# Environmental Effects on Programming Effectiveness



## Kreij (Apr 9, 2011)

Here's something interesting I found. A little dry but a good read if you are interested.


> As industries employ programmers to fulfill their need for custom applications and to maintain and manage ever increasing code bases and archive, there has been a increased focus upon what environmental factors affect programming performance and how those environmental factors increase or decrease the quality of the finished product.
> 
> Early on, companies packed employees into cubicles like sardines and demanded long hours from their salaried employees. This resulted in high attrition rates and a level of worker fatigue not seen since the sweat shops of the 1930s. Companies tried to deal with this problem by trying to rotate the programmers to different areas of the overall code base, but this resulted in unfinished projects, the placing of inexperienced programmers into positions of high stress and an overall reduction of programming effectiveness. It could be marginally extrapolated that this method of trying to correct the deficiency actually made the problem worse.
> 
> ...



Thoughts?


----------



## Zyon (Apr 9, 2011)

Fortunately, the company I'm working on doesn't force you to work long hours and instead follows the 40-hour week (8 hours per day, over 5 days) principle although occasionally I stay around half an hour longer to finish a component that I am comfortable with finishing. They even allowed lunchtime to go as long as necessary (so actual work hour is less than 8 hours), casual clothes on Friday and drinking beer in the Friday afternoon


----------



## Kreij (Apr 10, 2011)

Many times as programmers we are expected to perform under pressure and with expectations of quick results.
Attention to detail is *paramount* in these cases. In this case it was ~18 hours for the code junkies here at TPU.
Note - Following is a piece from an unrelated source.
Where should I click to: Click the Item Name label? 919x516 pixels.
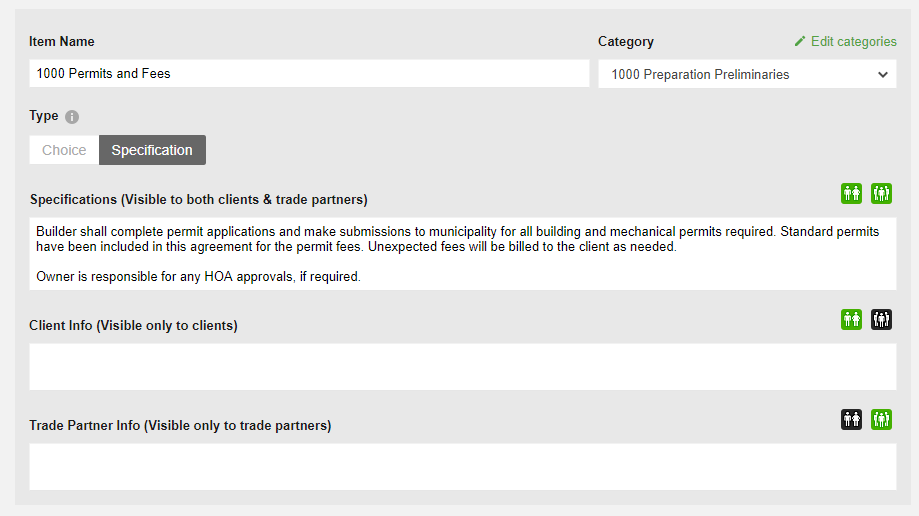point(62,42)
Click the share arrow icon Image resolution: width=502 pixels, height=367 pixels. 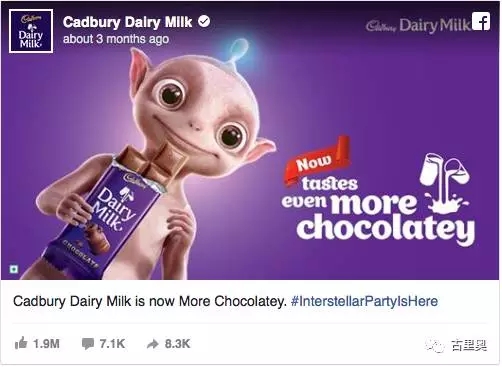[x=153, y=344]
Once again, my fellow coders, you proved ineligible to work at Kreij Softworks, Inc. 

Contest closed. Nobody won (or even noticed  ).

I warned you all about these stealth contests ...


----------



## oily_17 (Apr 10, 2011)

I'm deaf...I cant hear the songs


----------



## silkstone (Apr 10, 2011)

I think if employees are allowed to listen to music while programing it increases productivity more than any other ways mentioned in the above article.

But Alas, i do not program and so have no real first hand experience.


----------



## Kreij (Apr 10, 2011)

No one pondered two things ...
1) Why would Kreij post such a god-awful boring article (which I wrote myself and is completely bogus)?
2) Why would BP (a non-programmer) thank me for the post? (Yup, she was aware it was a contest)

lol ... keep an eye out, another coming soon since I didn't have to send anyone a prize this time. 

Oh and in case anyone had actually read the quoted "article", you would have seen this ...


> Roger Bahman, the senior human resource manager at Oldfeld and Patterson (one of the largest employers of programmers at the time) was quoted as saying,* “This thread is a stealth contest, post your favorite song to listen to when writing code, and a winner will be picked randomly. Don't quote this.”*


----------



## Kreij (Apr 10, 2011)

In case anyone was wondering, I was listening to Todd Rundgren's "Adventures in Utopia" CD, in particular the song "Last of the New Waver Riders", when I thought of having this little impromtu contest.


----------



## streetfighter 2 (Apr 10, 2011)

Kreij said:


> 1) Why would Kreij post such a god-awful boring article (which I wrote myself and is completely bogus)?
> 2) Why would BP (a non-programmer) thank me for the post? (Yup, she was aware it was a contest)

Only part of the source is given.